There are some issues obviously:
- How to map the LaTeX citation keys to the Zotero entries?
- Can we handle every case that way? I know that some Author-Year citation styles leads to quite cumbersome LaTeX code. Is that do-able?
As I say, I am not familiar at all with the Zotero code, and the CSL files syntax. Could the above proposal actually be implemented?
Thanks for any comments, thoughts, encouragements, or whatever help I may need to start implementing that idea.
There are certainly "messier" styles that are not yet capable of being written in CSL that would require you to either have clever LaTeX macros (as BibLaTeX uses) or would otherwise require multiple iterations of LaTeXing/citation writing. But there's no point in worrying about that now. Given enough monkeys at typewriters, why not? The Zotero & citeproc-js codebases are fairly nice. But, as above, you don't necessarily have to start with them to get what you want.
If you do start with them, they are nicely modularized & you can more or less ignore large swaths of code (XML parsing, etc.) and focus mostly on the output classes.
http://groups.google.com/group/comp.text.tex/browse_thread/thread/62d240a7ee7b7cb8/fe0cf6b42b5299d9?#
Zotero/CSL output is getting more accurate all the time, but there are still plenty of items that (quite reasonably) are handled by touching up the document after Zotero has done its thing with the citations. To do that kind of touch-up work on references with traditional BibTeX processing, you would be digging into (if memory serves me correctly) the *.bbl file, which is not really meant to be read or edited by humans. Biblatex (which seems to represent the favored approach among the LaTeX maintainers) seems designed to write direct from reference database to *.dvi, so post-processing editing is completely out of the question.
Because of this need for total accuracy, I think you are unlikely to see much enthusiasm for CSL integration among the LaTeX maintainers. Certainly it would not be an attractive or rewarding task to undertake without a good advance base of support in the LaTeX community.
(EDIT: see my retraction of these reservations down thread)
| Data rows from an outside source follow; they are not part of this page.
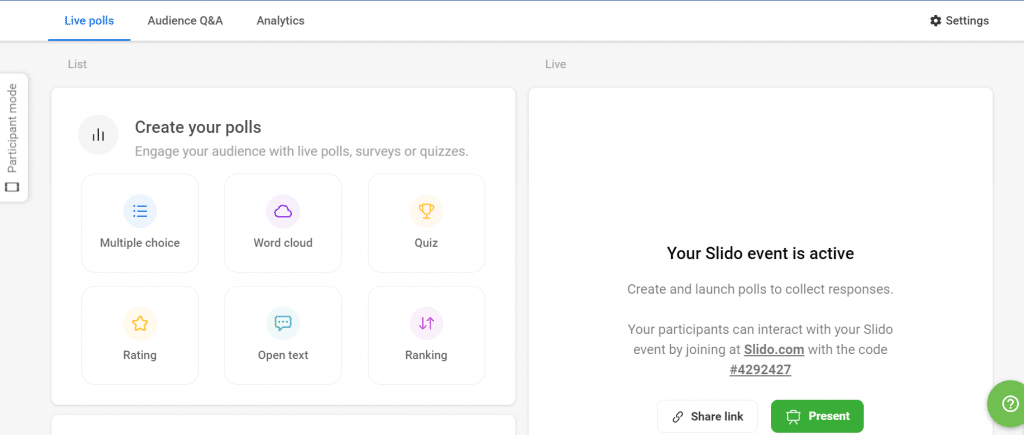
Task: Click the Multiple choice list icon
Action: pyautogui.click(x=140, y=211)
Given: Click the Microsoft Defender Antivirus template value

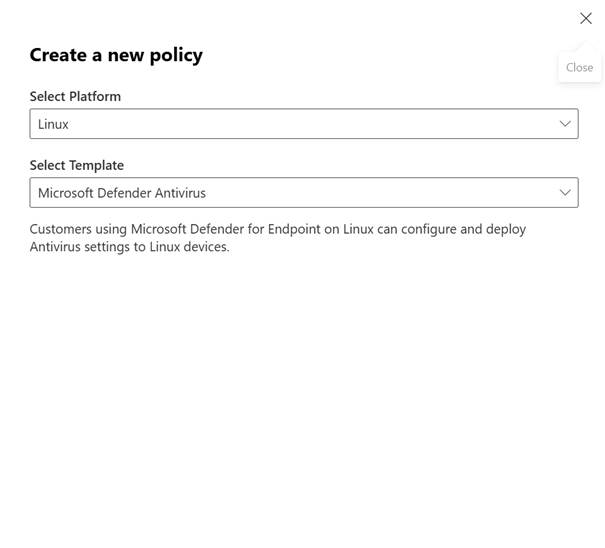Looking at the screenshot, I should pyautogui.click(x=122, y=193).
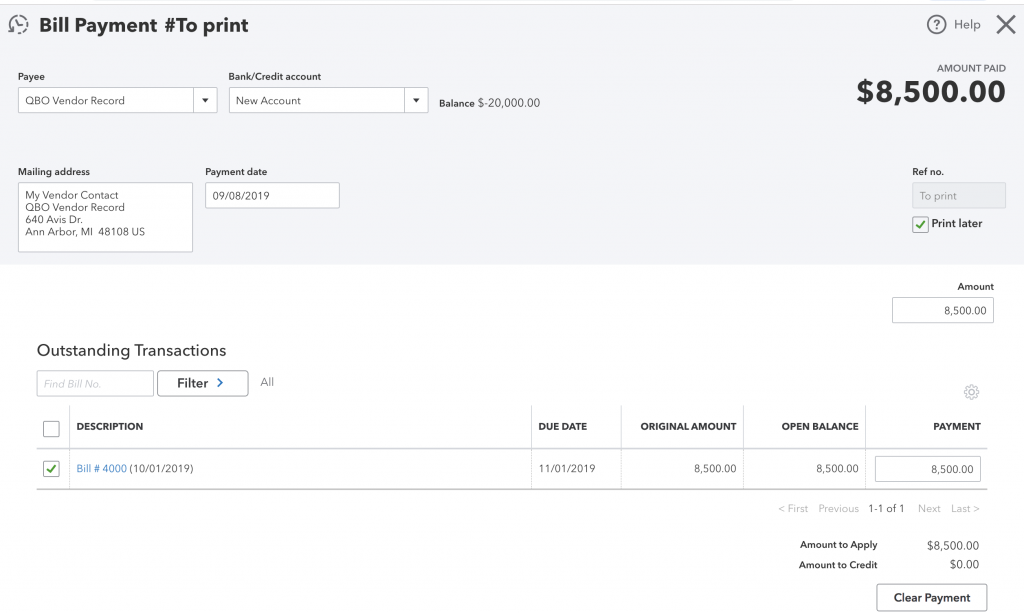This screenshot has height=613, width=1024.
Task: Toggle the Print later checkbox
Action: tap(921, 225)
PS: I don't want to get into a flame war about this, it's not that big a deal. If someone (another monkey at the typewriter, to borrow noksagt's phrase) undertakes tighter integration between CSL and LaTeX, that would certainly be a great thing. My point is only that CSL is at its LaTeX 2.09 stage of development, if you know what I mean.
To anyone interested in pursuing such a project, the citeproc-js test suite and sources are on BitBucket, the processor manual is available online, and specific questions can be directed to the integrators' discussion list.